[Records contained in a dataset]
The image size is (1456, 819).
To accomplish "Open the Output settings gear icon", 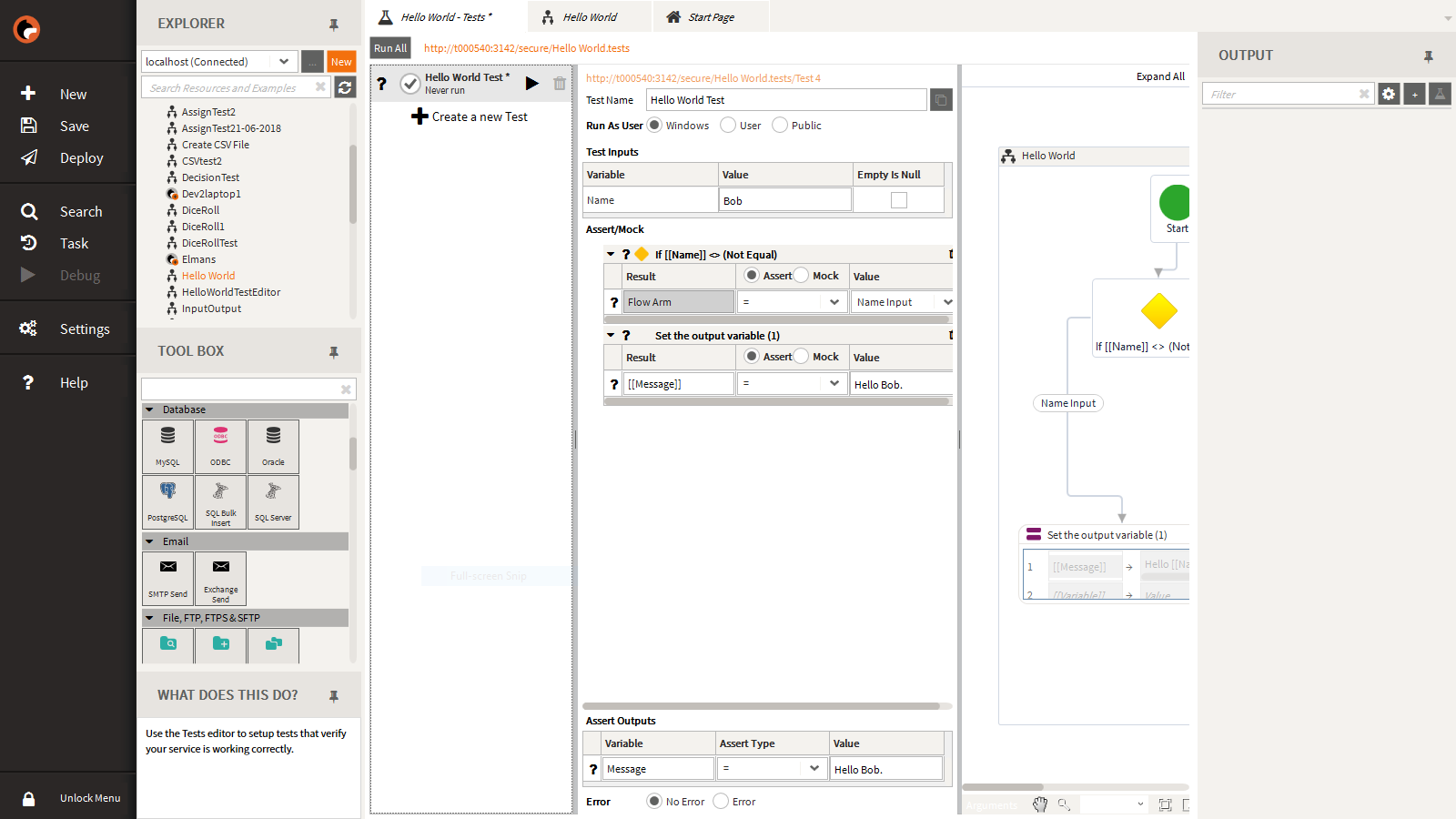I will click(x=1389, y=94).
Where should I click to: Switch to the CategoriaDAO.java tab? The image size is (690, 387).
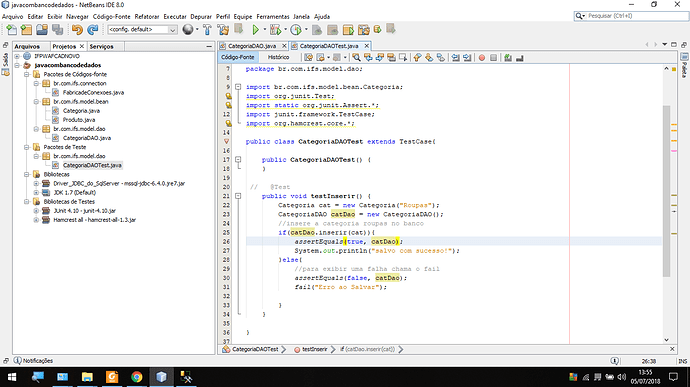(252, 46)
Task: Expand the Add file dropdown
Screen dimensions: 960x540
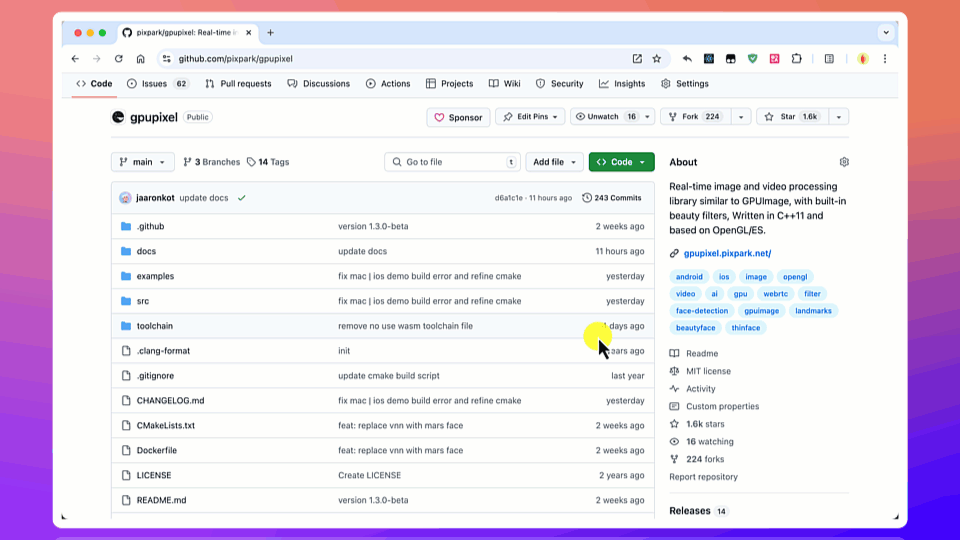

==

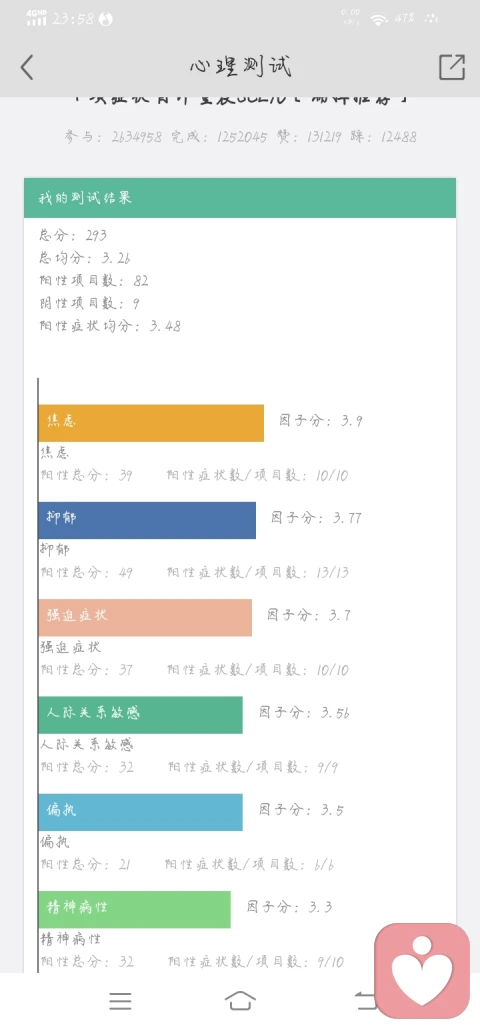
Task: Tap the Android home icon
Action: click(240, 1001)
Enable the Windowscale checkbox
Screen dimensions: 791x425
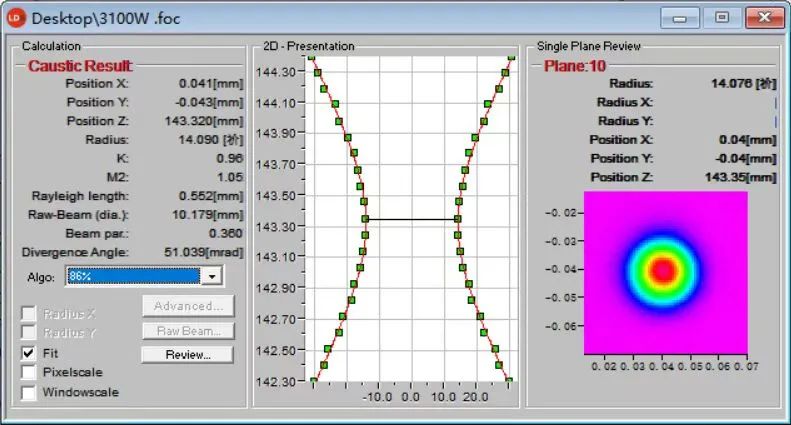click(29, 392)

- **What you are asked to do**
Word for word, restate the lines above from the one with "Where should I" through the one with "Screen dimensions: 960x540", keeping both ends and dropping the pictures.

- **Answer section**
Where should I click to: Switch to the CategoriaDAO.java tab? The image size is (690, 387).
(252, 46)
Task: Expand the Add file dropdown
Screen dimensions: 960x540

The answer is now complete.